Begin Data provided

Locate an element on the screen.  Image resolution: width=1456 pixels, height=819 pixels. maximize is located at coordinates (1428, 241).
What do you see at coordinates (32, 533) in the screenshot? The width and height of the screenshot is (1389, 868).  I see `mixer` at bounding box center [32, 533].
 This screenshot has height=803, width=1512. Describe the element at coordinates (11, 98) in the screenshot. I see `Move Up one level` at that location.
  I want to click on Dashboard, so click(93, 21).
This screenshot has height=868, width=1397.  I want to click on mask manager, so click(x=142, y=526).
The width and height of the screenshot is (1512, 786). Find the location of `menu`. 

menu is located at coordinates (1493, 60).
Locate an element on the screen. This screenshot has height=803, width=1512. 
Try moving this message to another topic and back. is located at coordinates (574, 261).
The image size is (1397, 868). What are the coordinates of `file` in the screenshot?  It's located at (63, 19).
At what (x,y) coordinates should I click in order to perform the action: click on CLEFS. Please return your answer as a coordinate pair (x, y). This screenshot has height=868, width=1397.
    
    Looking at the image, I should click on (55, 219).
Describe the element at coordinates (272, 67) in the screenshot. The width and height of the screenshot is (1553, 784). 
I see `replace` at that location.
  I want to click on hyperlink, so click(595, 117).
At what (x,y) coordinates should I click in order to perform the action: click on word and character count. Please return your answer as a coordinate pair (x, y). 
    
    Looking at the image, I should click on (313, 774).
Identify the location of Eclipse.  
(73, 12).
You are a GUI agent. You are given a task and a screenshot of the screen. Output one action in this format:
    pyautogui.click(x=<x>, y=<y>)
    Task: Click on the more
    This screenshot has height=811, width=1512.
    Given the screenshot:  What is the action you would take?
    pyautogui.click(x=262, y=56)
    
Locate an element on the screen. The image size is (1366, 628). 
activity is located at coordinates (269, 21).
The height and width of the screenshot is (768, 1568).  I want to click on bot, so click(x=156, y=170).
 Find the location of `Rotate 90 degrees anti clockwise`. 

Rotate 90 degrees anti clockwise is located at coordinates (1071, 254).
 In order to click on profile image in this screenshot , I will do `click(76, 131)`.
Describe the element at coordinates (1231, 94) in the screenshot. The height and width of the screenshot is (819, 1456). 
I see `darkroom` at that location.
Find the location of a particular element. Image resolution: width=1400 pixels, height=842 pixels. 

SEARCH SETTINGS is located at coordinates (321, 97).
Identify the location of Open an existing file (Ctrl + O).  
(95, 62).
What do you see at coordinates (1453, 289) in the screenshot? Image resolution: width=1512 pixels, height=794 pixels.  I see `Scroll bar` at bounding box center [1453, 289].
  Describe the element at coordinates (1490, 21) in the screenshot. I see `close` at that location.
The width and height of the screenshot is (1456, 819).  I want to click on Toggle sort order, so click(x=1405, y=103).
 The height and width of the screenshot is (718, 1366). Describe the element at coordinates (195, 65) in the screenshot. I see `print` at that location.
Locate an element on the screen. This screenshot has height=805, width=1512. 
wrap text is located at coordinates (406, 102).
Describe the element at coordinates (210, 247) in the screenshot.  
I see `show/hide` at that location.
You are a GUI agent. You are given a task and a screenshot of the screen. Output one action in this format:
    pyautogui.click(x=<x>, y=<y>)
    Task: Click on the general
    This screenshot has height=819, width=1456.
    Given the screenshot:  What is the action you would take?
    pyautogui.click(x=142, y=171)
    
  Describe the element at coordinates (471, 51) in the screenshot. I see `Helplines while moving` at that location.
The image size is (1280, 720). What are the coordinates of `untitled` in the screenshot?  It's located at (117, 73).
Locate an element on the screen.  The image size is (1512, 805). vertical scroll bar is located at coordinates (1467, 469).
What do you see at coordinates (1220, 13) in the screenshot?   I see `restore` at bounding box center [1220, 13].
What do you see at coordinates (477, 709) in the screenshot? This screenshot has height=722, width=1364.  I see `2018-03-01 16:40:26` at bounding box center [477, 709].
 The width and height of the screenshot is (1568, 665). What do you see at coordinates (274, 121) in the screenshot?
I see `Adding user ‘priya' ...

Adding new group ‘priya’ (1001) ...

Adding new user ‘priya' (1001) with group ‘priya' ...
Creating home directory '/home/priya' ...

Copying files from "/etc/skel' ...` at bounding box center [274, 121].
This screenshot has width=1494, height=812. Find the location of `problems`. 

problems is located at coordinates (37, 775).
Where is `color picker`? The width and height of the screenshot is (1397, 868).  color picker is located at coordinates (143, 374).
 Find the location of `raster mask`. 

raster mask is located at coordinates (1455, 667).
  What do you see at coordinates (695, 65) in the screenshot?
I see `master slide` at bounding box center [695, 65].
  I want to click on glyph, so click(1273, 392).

End Data provided

_What the task requires_:
Copy every row above word for word, with nothing changed, added, or left out.

_Task answer_:
Locate an element on the screen.  Image resolution: width=1456 pixels, height=819 pixels. maximize is located at coordinates (1428, 241).
What do you see at coordinates (32, 533) in the screenshot? The width and height of the screenshot is (1389, 868).  I see `mixer` at bounding box center [32, 533].
 This screenshot has height=803, width=1512. Describe the element at coordinates (11, 98) in the screenshot. I see `Move Up one level` at that location.
  I want to click on Dashboard, so click(93, 21).
This screenshot has height=868, width=1397.  I want to click on mask manager, so click(x=142, y=526).
The width and height of the screenshot is (1512, 786). Find the location of `menu`. 

menu is located at coordinates (1493, 60).
Locate an element on the screen. This screenshot has height=803, width=1512. 
Try moving this message to another topic and back. is located at coordinates (574, 261).
The image size is (1397, 868). What are the coordinates of `file` in the screenshot?  It's located at (63, 19).
At what (x,y) coordinates should I click in order to perform the action: click on CLEFS. Please return your answer as a coordinate pair (x, y). This screenshot has height=868, width=1397.
    
    Looking at the image, I should click on (55, 219).
Describe the element at coordinates (272, 67) in the screenshot. The width and height of the screenshot is (1553, 784). 
I see `replace` at that location.
  I want to click on hyperlink, so click(595, 117).
At what (x,y) coordinates should I click in order to perform the action: click on word and character count. Please return your answer as a coordinate pair (x, y). 
    
    Looking at the image, I should click on (313, 774).
Identify the location of Eclipse.  
(73, 12).
You are a GUI agent. You are given a task and a screenshot of the screen. Output one action in this format:
    pyautogui.click(x=<x>, y=<y>)
    Task: Click on the more
    This screenshot has height=811, width=1512.
    Given the screenshot:  What is the action you would take?
    pyautogui.click(x=262, y=56)
    
Locate an element on the screen. The image size is (1366, 628). 
activity is located at coordinates (269, 21).
The height and width of the screenshot is (768, 1568).  I want to click on bot, so click(x=156, y=170).
 Find the location of `Rotate 90 degrees anti clockwise`. 

Rotate 90 degrees anti clockwise is located at coordinates (1071, 254).
 In order to click on profile image in this screenshot , I will do `click(76, 131)`.
Describe the element at coordinates (1231, 94) in the screenshot. The height and width of the screenshot is (819, 1456). 
I see `darkroom` at that location.
Find the location of a particular element. Image resolution: width=1400 pixels, height=842 pixels. 

SEARCH SETTINGS is located at coordinates (321, 97).
Identify the location of Open an existing file (Ctrl + O).  
(95, 62).
What do you see at coordinates (1453, 289) in the screenshot? Image resolution: width=1512 pixels, height=794 pixels.  I see `Scroll bar` at bounding box center [1453, 289].
  Describe the element at coordinates (1490, 21) in the screenshot. I see `close` at that location.
The width and height of the screenshot is (1456, 819).  I want to click on Toggle sort order, so click(x=1405, y=103).
 The height and width of the screenshot is (718, 1366). Describe the element at coordinates (195, 65) in the screenshot. I see `print` at that location.
Locate an element on the screen. This screenshot has height=805, width=1512. 
wrap text is located at coordinates (406, 102).
Describe the element at coordinates (210, 247) in the screenshot.  
I see `show/hide` at that location.
You are a GUI agent. You are given a task and a screenshot of the screen. Output one action in this format:
    pyautogui.click(x=<x>, y=<y>)
    Task: Click on the general
    This screenshot has height=819, width=1456.
    Given the screenshot:  What is the action you would take?
    pyautogui.click(x=142, y=171)
    
  Describe the element at coordinates (471, 51) in the screenshot. I see `Helplines while moving` at that location.
The image size is (1280, 720). What are the coordinates of `untitled` in the screenshot?  It's located at (117, 73).
Locate an element on the screen.  The image size is (1512, 805). vertical scroll bar is located at coordinates (1467, 469).
What do you see at coordinates (1220, 13) in the screenshot?   I see `restore` at bounding box center [1220, 13].
What do you see at coordinates (477, 709) in the screenshot? This screenshot has height=722, width=1364.  I see `2018-03-01 16:40:26` at bounding box center [477, 709].
 The width and height of the screenshot is (1568, 665). What do you see at coordinates (274, 121) in the screenshot?
I see `Adding user ‘priya' ...

Adding new group ‘priya’ (1001) ...

Adding new user ‘priya' (1001) with group ‘priya' ...
Creating home directory '/home/priya' ...

Copying files from "/etc/skel' ...` at bounding box center [274, 121].
This screenshot has width=1494, height=812. Find the location of `problems`. 

problems is located at coordinates (37, 775).
Where is `color picker`? The width and height of the screenshot is (1397, 868).  color picker is located at coordinates (143, 374).
 Find the location of `raster mask`. 

raster mask is located at coordinates (1455, 667).
  What do you see at coordinates (695, 65) in the screenshot?
I see `master slide` at bounding box center [695, 65].
  I want to click on glyph, so click(1273, 392).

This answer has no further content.